=== Begin Enclosure ===
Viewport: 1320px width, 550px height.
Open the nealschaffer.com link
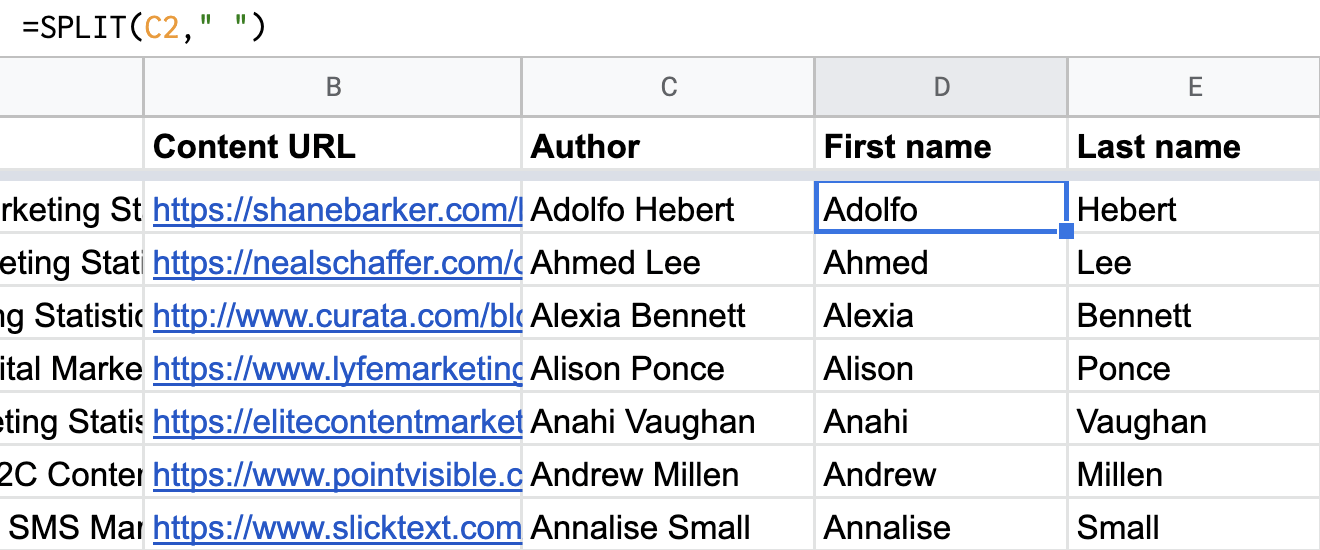(x=337, y=263)
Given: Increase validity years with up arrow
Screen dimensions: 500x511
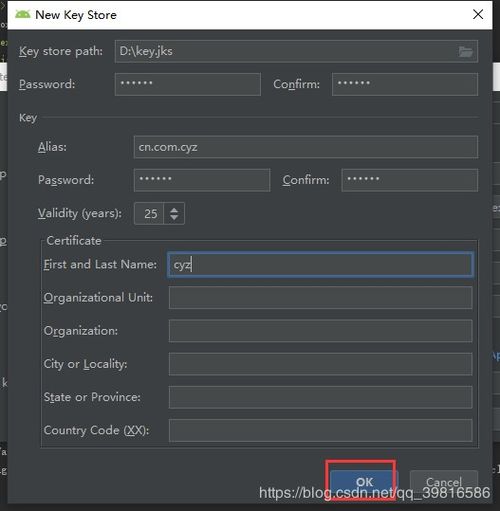Looking at the screenshot, I should (x=174, y=210).
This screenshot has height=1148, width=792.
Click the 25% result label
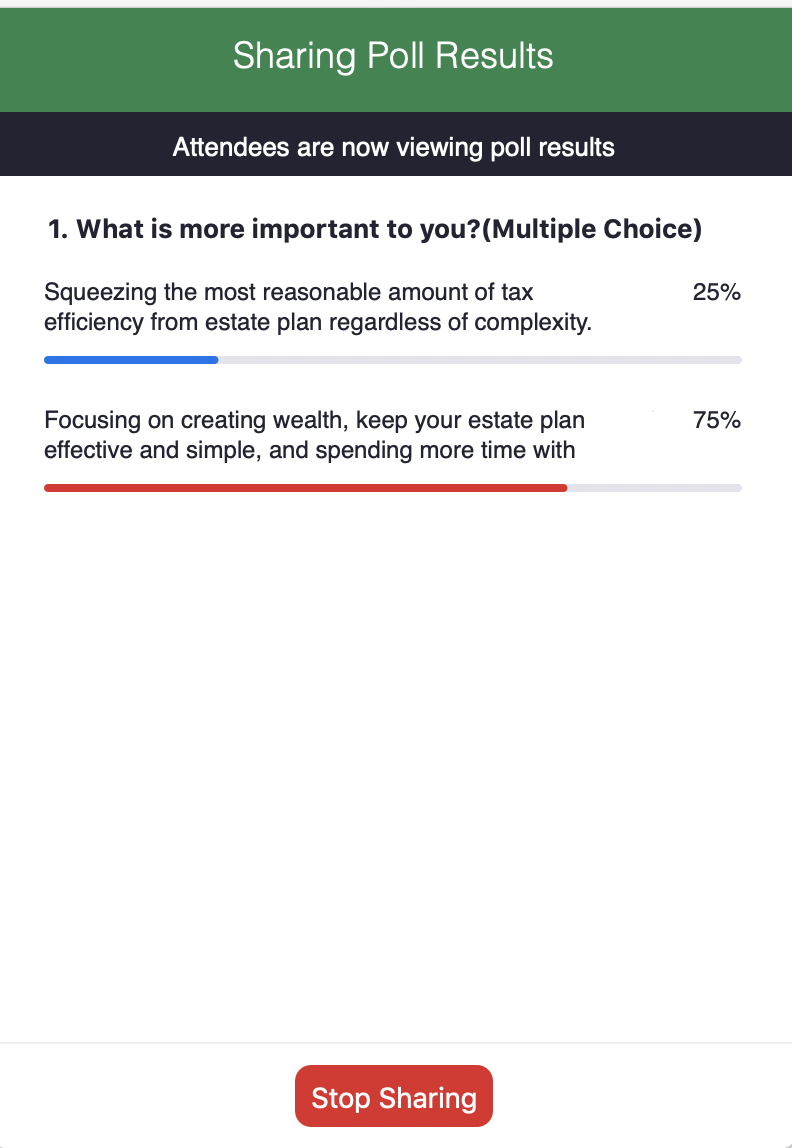coord(716,293)
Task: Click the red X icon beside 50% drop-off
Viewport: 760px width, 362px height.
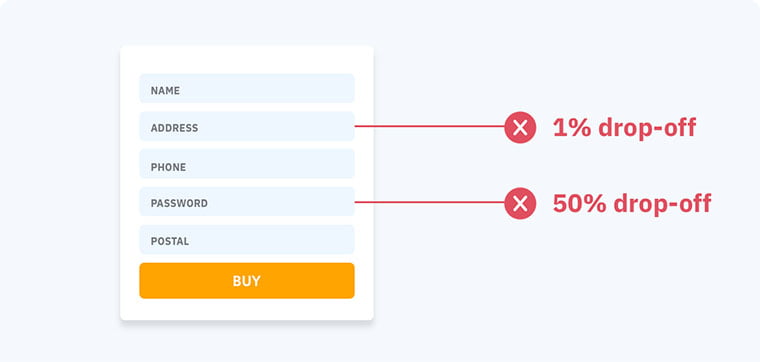Action: pyautogui.click(x=520, y=204)
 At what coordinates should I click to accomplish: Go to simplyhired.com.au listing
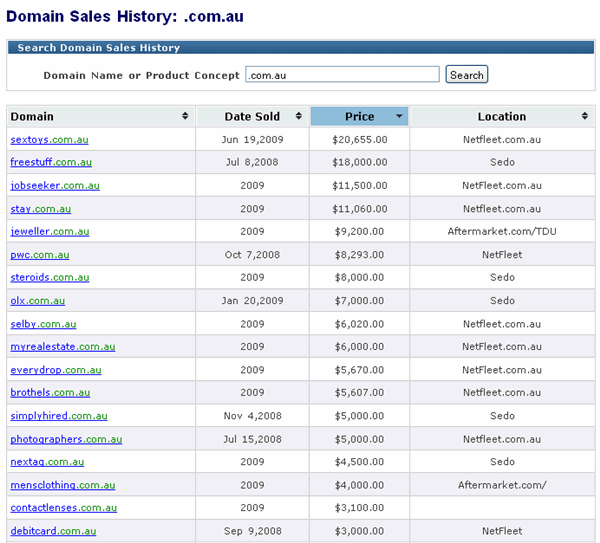point(59,416)
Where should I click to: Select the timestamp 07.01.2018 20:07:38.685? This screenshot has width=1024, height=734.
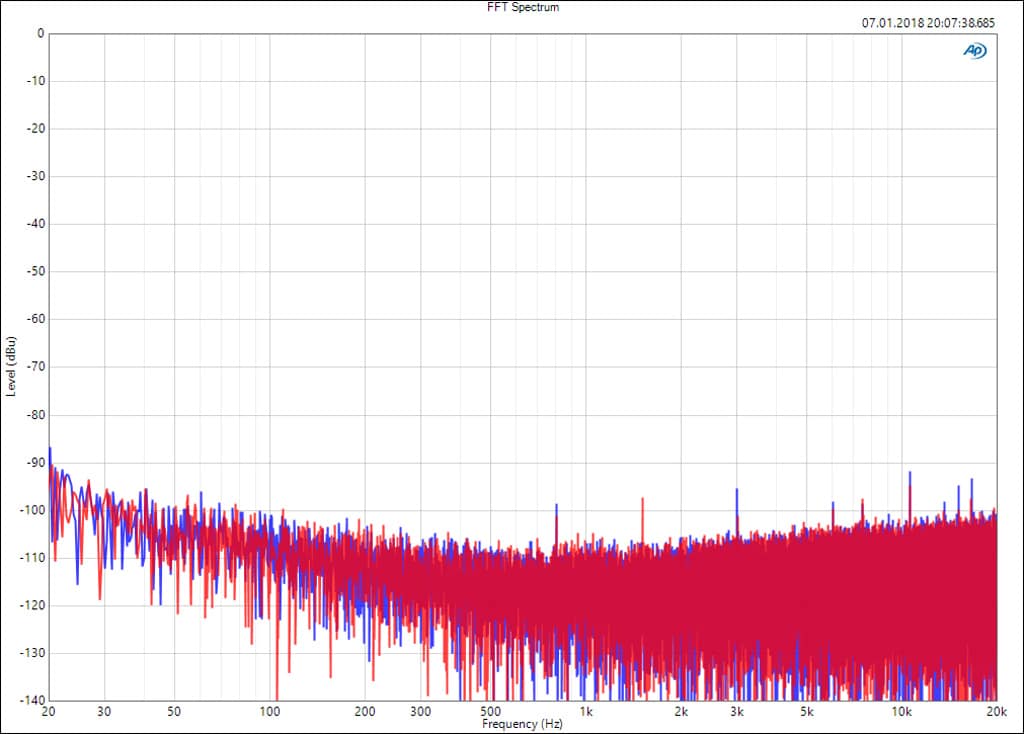click(x=929, y=22)
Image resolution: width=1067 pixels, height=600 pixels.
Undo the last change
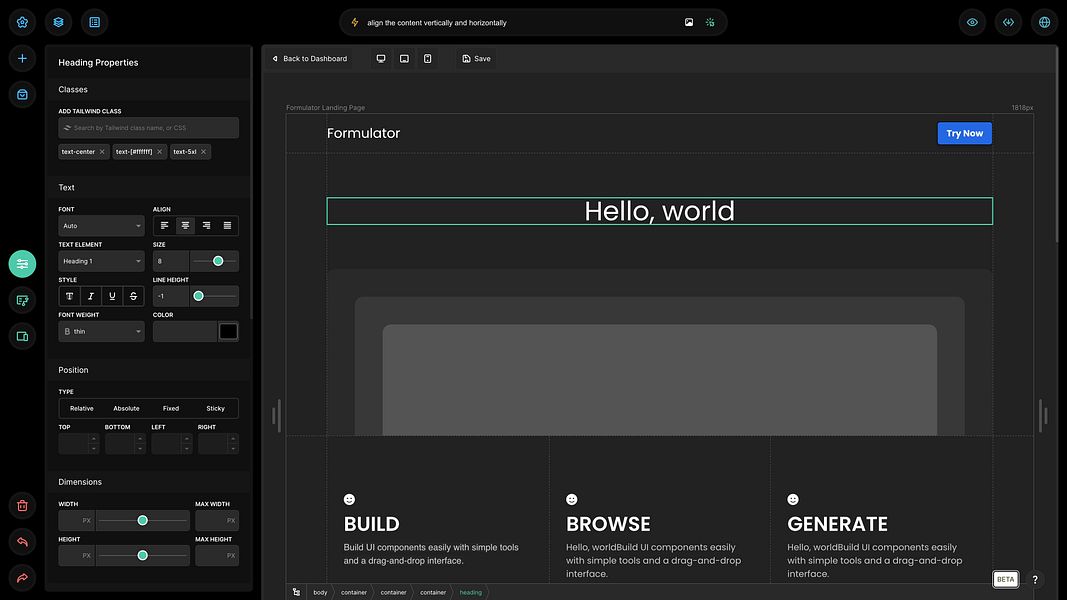click(x=21, y=541)
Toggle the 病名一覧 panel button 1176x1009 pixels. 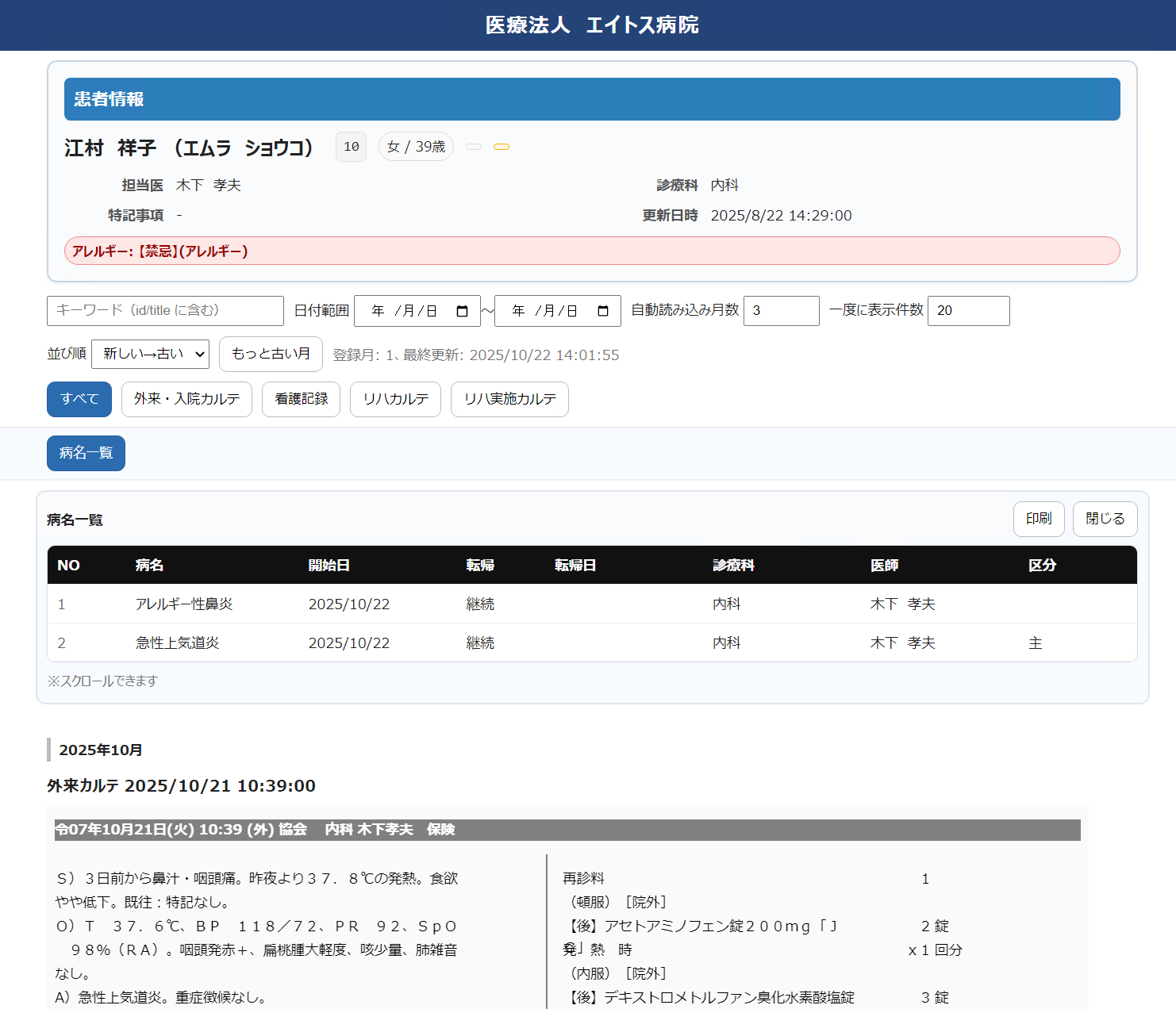(x=86, y=453)
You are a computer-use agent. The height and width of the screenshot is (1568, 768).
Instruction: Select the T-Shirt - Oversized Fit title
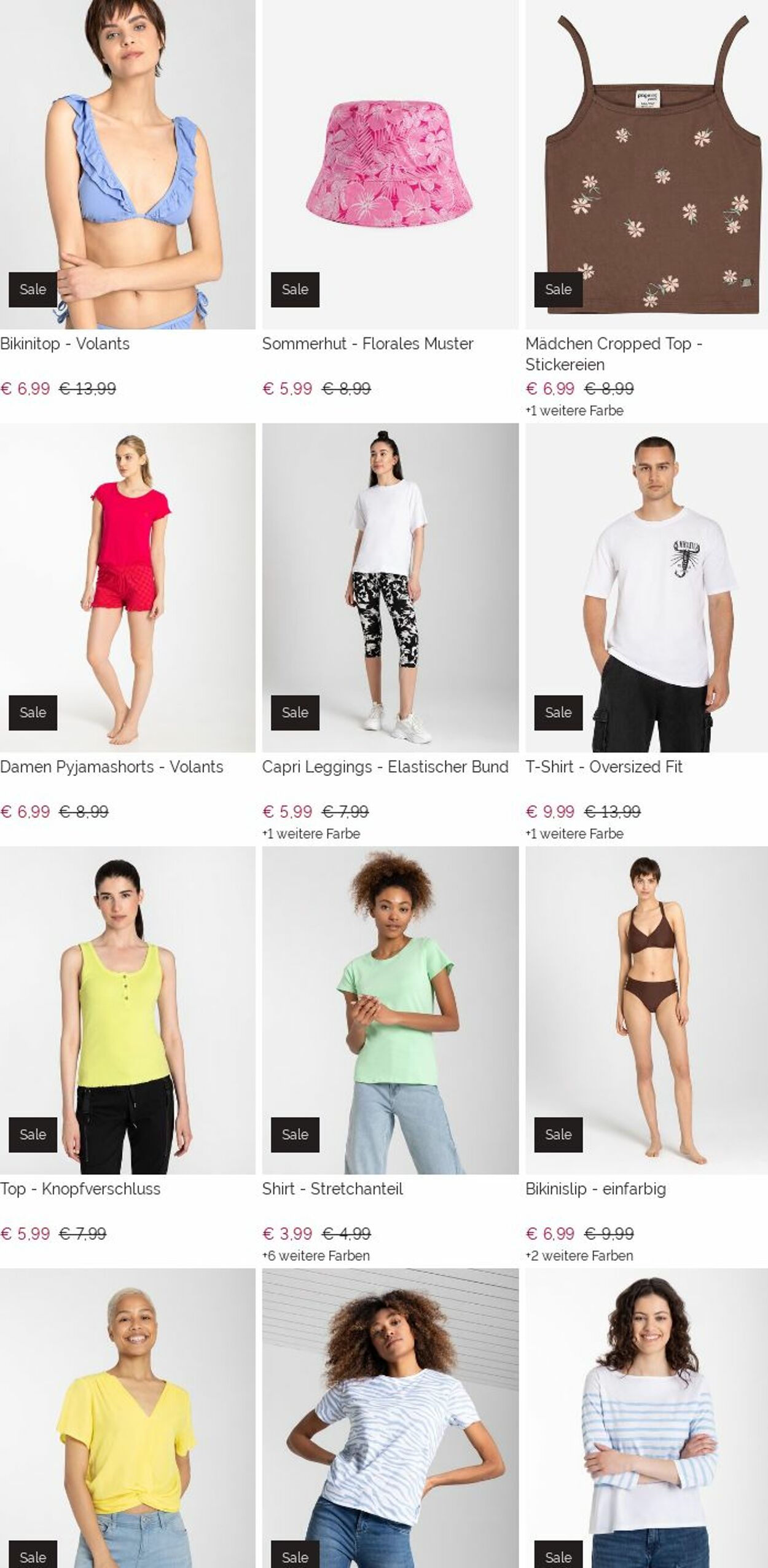[604, 767]
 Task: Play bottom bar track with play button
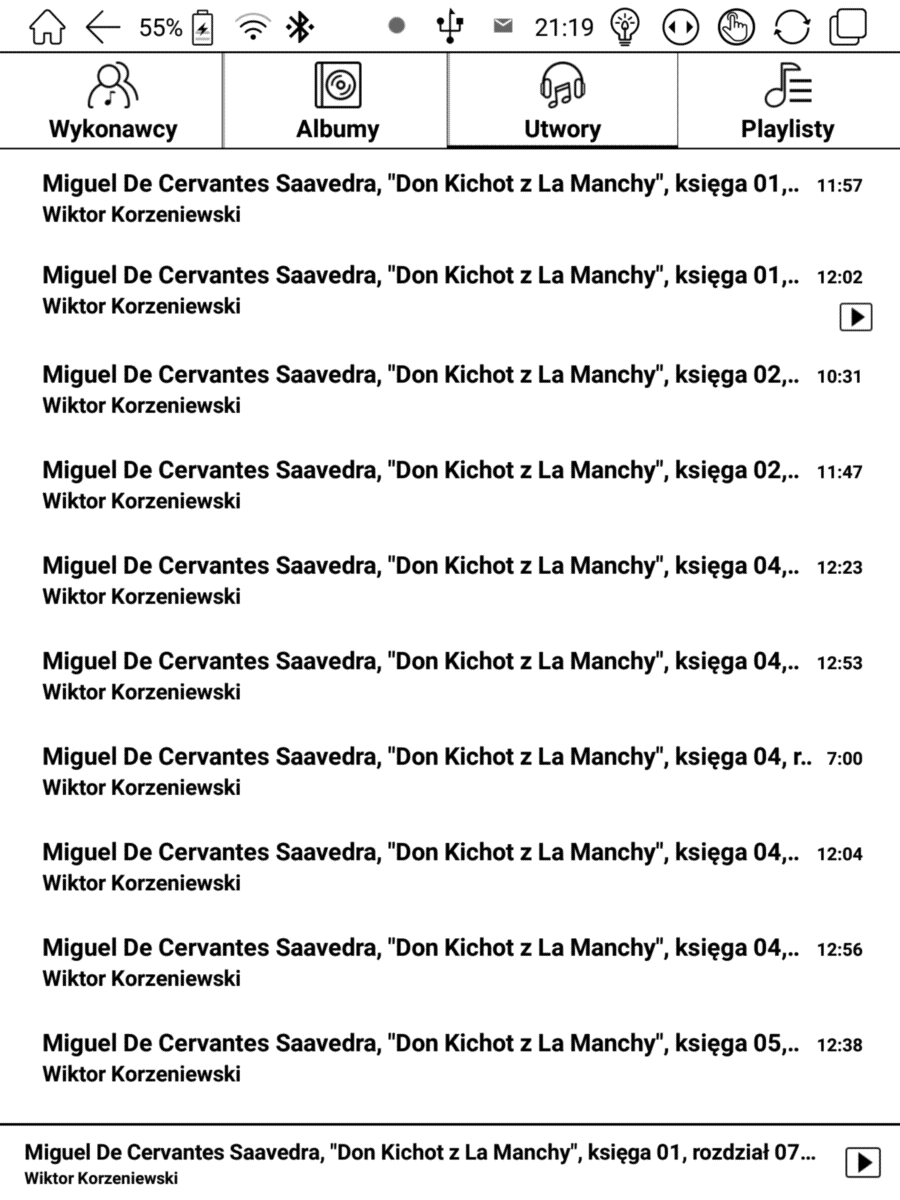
=== End Enclosure ===
[TASK REQUIREMENTS]: Look above for the line with "Task: Click the" and the line with "Image resolution: width=1067", then copy them and all lines in between exactly as written, and only those, without any pictures.

[ANSWER TO THIS TASK]:
Task: Click the red X icon beside 50% drop-off
Viewport: 760px width, 362px height.
Action: pyautogui.click(x=520, y=204)
 At what coordinates should I click to accomplish: Go to simplyhired.com.au listing
point(59,416)
Where should I click to: Select the timestamp 07.01.2018 20:07:38.685? This screenshot has width=1024, height=734.
click(x=929, y=22)
Image resolution: width=1067 pixels, height=600 pixels.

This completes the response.